▶ _Exercise brief_: Proceed with the news report below on the fighting in Sudan, continuing after its final sentence.

Sudan's army and a paramilitary force battled on the outskirts of the capital on Wednesday, eroding a truce in an 11-day conflict that civilian groups fear could revive the influence of those loyal to ousted autocrat Omar al-Bashir.
Fueling those concerns, the army confirmed the transfer of Bashir from Khartoum's Kober prison to a military hospital, along with at least five of his former officials, before hostilities started on April 15.
Over the weekend, thousands of inmates were freed outright from prison, including a former minister in Bashir's government who, like him, is wanted on war crimes charges by the International Criminal Court in The Hague.
At least one other of the group transferred to hospital is wanted by the ICC.
Bashir's three-decade reign came to an end four years ago. He has been in prison, with spells in hospital, on Sudanese charges related to the 1989 coup that brought him to power.
"This war, which is ignited by the ousted regime, will lead the country to collapse," said Sudan's Forces of Freedom and Change (FCC), a political grouping leading an internationally-backed plan to transfer to civilian rule.

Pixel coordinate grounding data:
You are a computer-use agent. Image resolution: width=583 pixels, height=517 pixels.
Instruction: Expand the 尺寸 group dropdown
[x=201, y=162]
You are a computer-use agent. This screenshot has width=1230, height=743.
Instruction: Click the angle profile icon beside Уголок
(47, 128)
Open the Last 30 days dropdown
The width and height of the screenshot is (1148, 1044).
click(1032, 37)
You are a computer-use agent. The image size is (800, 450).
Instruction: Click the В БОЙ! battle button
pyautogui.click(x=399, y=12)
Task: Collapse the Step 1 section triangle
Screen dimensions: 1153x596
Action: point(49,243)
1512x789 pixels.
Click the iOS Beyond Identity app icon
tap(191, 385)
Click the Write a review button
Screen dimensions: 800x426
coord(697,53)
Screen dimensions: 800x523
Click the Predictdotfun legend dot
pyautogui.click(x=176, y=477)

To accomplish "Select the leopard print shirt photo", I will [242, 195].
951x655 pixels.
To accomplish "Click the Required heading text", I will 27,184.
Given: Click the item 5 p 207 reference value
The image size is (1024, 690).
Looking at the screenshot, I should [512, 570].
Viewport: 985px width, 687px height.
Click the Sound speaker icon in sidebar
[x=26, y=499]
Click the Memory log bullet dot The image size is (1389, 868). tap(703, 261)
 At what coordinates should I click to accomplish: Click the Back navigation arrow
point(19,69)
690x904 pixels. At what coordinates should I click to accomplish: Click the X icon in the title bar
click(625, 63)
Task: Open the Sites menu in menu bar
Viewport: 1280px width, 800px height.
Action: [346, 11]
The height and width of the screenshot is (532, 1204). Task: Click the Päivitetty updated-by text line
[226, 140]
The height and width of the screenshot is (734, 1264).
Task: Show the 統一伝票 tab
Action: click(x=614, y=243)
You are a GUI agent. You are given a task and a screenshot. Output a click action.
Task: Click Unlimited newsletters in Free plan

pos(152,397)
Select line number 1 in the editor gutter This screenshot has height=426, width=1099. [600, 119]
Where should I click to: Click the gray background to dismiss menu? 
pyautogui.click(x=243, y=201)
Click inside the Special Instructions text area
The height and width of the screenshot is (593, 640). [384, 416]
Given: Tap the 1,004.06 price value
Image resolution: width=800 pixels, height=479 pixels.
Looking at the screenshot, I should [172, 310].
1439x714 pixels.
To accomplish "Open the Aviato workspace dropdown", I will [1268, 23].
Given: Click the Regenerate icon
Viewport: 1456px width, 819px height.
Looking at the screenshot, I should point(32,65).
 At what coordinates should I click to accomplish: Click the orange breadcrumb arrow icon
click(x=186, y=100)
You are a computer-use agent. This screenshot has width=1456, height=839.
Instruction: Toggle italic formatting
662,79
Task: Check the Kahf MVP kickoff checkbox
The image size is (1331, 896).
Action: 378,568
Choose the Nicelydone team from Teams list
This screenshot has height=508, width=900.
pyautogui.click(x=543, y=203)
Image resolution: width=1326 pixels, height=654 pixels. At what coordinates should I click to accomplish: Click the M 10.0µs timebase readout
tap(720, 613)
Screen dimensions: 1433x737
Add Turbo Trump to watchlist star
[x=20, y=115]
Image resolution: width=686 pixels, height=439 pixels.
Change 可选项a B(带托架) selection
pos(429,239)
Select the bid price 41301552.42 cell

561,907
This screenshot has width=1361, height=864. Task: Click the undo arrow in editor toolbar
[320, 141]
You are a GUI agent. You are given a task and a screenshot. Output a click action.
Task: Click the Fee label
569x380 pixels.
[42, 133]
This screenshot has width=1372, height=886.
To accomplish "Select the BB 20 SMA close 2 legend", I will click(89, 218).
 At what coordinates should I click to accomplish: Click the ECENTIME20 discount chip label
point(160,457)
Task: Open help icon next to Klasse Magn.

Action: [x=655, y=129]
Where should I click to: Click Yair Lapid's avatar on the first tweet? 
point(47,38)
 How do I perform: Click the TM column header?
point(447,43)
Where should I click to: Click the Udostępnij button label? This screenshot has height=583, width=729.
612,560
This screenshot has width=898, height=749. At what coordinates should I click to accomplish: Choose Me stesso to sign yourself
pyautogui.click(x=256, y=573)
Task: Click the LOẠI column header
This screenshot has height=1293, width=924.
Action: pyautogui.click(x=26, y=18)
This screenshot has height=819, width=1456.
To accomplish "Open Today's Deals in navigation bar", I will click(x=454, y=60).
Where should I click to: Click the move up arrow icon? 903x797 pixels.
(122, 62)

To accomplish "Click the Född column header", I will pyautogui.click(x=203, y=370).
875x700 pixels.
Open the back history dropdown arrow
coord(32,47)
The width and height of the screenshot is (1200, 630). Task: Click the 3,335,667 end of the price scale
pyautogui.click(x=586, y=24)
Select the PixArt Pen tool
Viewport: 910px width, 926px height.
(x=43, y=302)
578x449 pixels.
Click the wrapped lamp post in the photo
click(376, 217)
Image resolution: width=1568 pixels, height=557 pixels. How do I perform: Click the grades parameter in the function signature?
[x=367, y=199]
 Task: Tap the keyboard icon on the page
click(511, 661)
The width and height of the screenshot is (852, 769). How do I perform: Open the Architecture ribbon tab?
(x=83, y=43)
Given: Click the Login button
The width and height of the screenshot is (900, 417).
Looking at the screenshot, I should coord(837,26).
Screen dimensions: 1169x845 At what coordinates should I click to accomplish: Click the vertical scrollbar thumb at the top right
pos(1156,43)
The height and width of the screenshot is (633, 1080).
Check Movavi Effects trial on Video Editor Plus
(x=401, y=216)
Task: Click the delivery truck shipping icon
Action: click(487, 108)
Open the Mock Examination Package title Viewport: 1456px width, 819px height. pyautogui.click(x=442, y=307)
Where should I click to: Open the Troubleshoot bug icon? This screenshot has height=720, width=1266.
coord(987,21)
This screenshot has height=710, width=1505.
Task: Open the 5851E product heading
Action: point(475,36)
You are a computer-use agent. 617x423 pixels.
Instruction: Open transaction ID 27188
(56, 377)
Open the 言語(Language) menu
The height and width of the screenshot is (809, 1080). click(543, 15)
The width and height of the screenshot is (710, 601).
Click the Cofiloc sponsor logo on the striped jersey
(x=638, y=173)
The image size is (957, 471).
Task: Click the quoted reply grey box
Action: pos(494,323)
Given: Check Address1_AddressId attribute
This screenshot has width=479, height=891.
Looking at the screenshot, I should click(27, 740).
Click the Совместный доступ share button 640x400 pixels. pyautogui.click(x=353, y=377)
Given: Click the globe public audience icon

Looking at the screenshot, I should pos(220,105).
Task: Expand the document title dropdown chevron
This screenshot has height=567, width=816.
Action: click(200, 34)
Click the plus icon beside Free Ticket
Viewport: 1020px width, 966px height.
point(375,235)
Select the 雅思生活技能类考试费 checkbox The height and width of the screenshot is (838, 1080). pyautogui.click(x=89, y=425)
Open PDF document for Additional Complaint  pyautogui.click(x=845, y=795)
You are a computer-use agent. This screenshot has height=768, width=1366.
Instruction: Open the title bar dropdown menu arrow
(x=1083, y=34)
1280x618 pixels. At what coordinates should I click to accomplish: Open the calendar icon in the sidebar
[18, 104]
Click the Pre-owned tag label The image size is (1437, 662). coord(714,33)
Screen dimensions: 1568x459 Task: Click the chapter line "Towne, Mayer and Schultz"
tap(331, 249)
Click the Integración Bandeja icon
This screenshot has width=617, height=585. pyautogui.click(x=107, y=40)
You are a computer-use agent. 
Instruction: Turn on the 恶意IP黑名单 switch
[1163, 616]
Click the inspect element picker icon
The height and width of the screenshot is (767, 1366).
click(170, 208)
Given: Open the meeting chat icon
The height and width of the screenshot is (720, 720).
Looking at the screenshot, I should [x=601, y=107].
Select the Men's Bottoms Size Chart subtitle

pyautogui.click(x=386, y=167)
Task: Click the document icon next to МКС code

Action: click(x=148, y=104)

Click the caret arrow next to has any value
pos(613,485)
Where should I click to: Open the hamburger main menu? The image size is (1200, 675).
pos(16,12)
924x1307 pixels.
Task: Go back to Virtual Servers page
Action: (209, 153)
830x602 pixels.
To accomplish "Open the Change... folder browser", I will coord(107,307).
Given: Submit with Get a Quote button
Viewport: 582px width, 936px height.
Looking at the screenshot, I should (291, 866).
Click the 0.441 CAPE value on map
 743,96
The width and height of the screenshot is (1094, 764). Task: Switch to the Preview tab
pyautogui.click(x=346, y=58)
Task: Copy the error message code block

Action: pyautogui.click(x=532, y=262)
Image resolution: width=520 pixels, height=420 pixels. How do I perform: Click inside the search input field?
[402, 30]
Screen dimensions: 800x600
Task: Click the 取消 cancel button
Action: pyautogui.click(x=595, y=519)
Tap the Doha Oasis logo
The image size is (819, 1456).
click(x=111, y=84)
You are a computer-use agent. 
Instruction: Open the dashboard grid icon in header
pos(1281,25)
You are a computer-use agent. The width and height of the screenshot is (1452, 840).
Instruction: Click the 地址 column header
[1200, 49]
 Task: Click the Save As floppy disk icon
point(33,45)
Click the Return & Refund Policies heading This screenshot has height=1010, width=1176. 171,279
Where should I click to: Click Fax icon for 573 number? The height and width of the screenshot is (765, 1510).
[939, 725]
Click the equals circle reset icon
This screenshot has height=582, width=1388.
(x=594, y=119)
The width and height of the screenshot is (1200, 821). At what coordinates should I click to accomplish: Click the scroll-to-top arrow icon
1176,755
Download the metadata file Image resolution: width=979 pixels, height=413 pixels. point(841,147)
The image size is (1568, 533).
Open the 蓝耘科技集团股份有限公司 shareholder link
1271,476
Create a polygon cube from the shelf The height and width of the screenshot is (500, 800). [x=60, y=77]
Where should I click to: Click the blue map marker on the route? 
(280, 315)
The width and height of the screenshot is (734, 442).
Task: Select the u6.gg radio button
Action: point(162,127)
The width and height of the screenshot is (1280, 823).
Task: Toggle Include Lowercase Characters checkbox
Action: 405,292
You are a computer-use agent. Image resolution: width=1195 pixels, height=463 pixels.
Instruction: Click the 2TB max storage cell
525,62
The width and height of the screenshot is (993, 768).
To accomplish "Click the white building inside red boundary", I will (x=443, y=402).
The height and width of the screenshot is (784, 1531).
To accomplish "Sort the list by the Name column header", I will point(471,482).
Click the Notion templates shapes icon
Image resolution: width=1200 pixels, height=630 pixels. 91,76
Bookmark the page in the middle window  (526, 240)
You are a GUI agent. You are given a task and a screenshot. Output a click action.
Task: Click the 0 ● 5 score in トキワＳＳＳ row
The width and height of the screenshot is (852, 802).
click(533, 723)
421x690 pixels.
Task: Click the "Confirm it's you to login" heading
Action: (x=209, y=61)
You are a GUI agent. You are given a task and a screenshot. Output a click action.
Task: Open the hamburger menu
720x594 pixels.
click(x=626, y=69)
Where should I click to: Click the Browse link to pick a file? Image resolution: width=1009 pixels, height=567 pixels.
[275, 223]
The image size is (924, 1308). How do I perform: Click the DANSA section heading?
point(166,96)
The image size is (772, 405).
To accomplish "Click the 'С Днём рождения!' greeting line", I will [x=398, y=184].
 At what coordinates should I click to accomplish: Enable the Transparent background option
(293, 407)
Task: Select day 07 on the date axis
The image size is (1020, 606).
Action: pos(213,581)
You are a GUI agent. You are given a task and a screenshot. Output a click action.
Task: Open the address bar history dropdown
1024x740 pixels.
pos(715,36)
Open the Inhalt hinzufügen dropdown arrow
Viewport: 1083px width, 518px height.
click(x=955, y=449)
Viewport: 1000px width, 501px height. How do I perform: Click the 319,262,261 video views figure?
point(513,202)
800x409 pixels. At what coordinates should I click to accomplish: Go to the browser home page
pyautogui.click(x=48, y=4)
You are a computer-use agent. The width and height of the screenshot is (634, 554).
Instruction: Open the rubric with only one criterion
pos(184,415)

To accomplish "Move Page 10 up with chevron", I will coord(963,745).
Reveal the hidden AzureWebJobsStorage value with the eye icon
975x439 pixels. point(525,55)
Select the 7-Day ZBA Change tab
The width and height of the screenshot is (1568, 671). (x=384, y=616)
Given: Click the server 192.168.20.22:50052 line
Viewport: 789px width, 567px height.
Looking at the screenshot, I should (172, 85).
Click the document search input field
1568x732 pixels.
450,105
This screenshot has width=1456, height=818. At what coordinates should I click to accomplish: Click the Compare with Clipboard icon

▶ _Exercise result_:
The plan was derailed by the eruption of fighting between the army and the paramilitary Rapid Support Forces (RSF).
The two sides and the FCC missed an April deadline to launch the transition to democracy, largely over disputes about merging the security forces.
Civilian groups have blamed groups loyal to Bashir of seeking to use conflict to find a way back to power and influence. The RSF, whose leader General Mohamed Hamdan Dagalo climbed to power under Bashir but later dumped him, has strongly opposed the Islamists who backed the former army autocrat.
The fighting "will not solve the main issues that civilian and military parties were trying to solve through the political process, especially the security and military reforms, which will … lead to one professional unified army," the FCC added in its statement.
Reuters could not immediately establish the circumstances of the release and transfer of former officials and convicted criminals, with different factions blaming each other for opening prison gates.
The fighting has turned residential areas into battlefields. Air strikes and artillery have killed at least 459 people, wounded more than 4,000, destroyed hospitals and limited food distribution in a nation where a third of its 46 million people rely on humanitarian aid.
In Khartoum, which together with its sister cities is one of Africa's largest urban areas, the prisoner release added to a growing sense of lawlessness. Residents have reported worsening insecurity, with widespread looting and gangs roaming the streets.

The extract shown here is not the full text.